EXTRACTED INFORMATION section start

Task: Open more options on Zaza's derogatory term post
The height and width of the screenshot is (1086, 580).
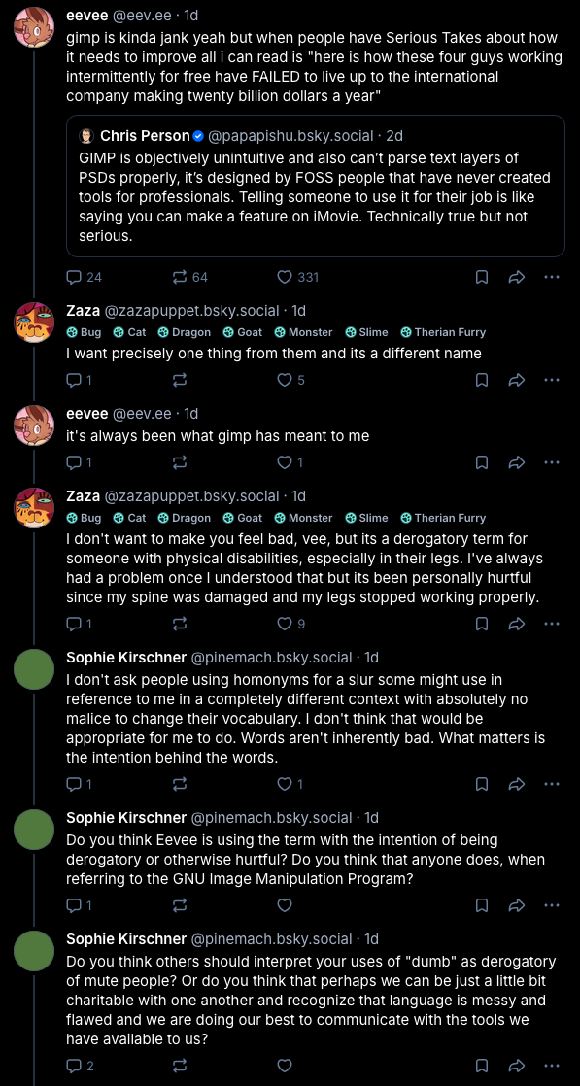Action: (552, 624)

EXTRACTED INFORMATION section end
EXTRACTED INFORMATION section start

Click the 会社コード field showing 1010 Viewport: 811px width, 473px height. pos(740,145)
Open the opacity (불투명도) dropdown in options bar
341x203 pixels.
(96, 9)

EXTRACTED INFORMATION section end
EXTRACTED INFORMATION section start

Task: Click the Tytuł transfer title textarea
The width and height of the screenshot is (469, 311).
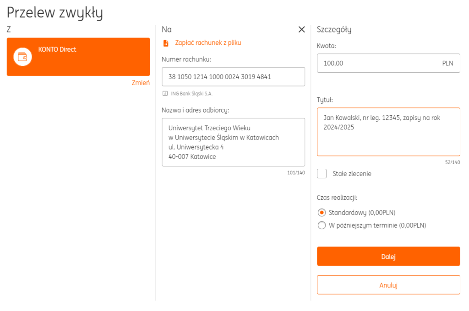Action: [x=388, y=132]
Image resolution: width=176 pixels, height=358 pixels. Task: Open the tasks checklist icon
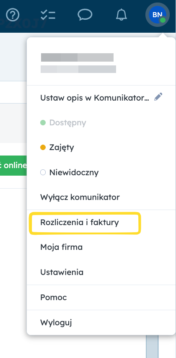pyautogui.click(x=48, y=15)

EXTRACTED INFORMATION section end

● EXERCISE INSTRUCTIONS
Among the records, find the lines that contain "options" and copy each of them.

● ANSWER SECTION
Task: Open more options on Zaza's derogatory term post
Open the opacity (불투명도) dropdown in options bar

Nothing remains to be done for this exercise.